Business continuity after the pandemic: what to revisit in the architecture
What conclusions about IT architecture and operational resilience are worth drawing from the first wave - before normal routine returns.
Lockdown restrictions in various countries are beginning to ease, and for some companies the question of returning to the office is arising. This is a good moment to pause and record what the last quarter revealed, while the observations are still fresh.

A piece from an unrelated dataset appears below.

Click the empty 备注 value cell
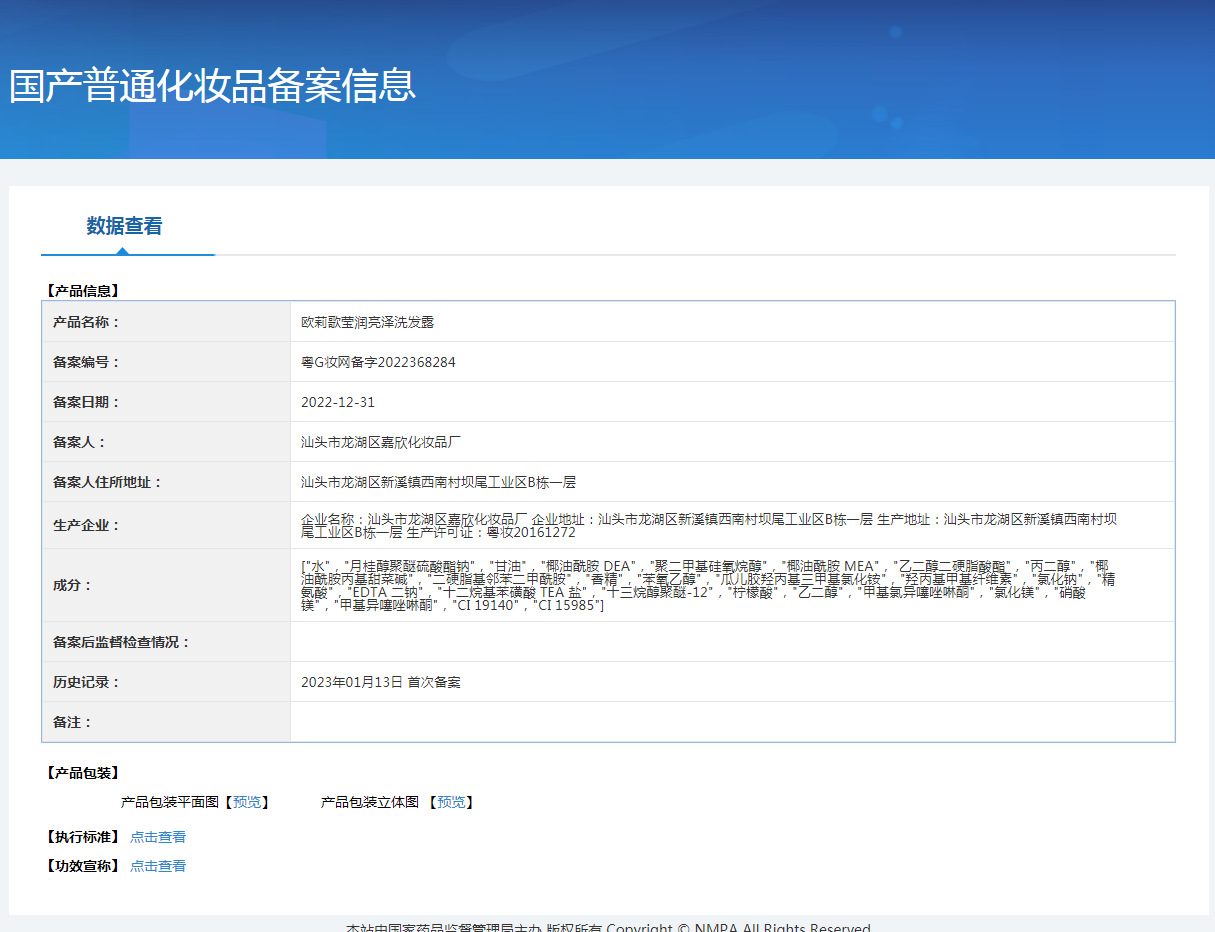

Not to write a polished report. But to make a few decisions that will improve resilience for the next crisis - whatever form it takes.
What was discovered about dependencies
Every company that went through the sudden shift to remote work now knows clearly a few things about its IT infrastructure that it either did not know before or did not want to acknowledge.
Where the critical dependencies on physical presence were - printers, rack servers, equipment that needs to be touched by hand. Where the dependency on a specific person in a specific place was hidden rather than explicit.
Which processes were documented and which lived only in verbal handoffs. This became painful at the first cases of people going on sick leave or into isolation.
How dependent the company is on specific suppliers who also ran into trouble.
What to record right now
Every company has its own list. But several categories repeat almost everywhere:
Remote manageability of infrastructure. What parts of critical infrastructure require physical access and have no remote management? This does not mean everything needs to move to the cloud immediately. It means understanding where that dependency exists and making a conscious decision.
Single points of failure in processes. Where in operational processes are there tasks that only one person knows how to do? This risk existed before the pandemic, but the pandemic exposed it.
Process documentation. Which processes are still not documented? After the recent experience, the team has fresh motivation to fix this - before that motivation fades.
System accessibility without VPN. Which systems do employees need in remote mode but which are only accessible through an overloaded VPN? Is there a case for moving them somewhere directly accessible?
What not to do under the impression of the crisis
A crisis is a bad time for architectural decisions made under pressure. "Let's move everything to the cloud right now" or "let's buy a backup data centre" - these are decisions that require calm analysis, not a reaction to acute stress.
The impulse toward change is high right now - that is good. But the changes should be directed toward specific improvements, not toward large unconsidered projects.
Three questions for the executive
Before returning to the normal rhythm:
- What of the things that did not work, or worked poorly, in March-April do we want to fix before next season - regardless of whether there is another pandemic wave?
- What dependencies did we discover that we did not know about - and that we want to reduce?
- What did we learn about our operational resilience that is worth writing down before it is forgotten?
Business continuity is not a document for a regulator. It is the ability to operate in conditions that were not planned for. The last few months provided more practical material for this than most theoretical exercises.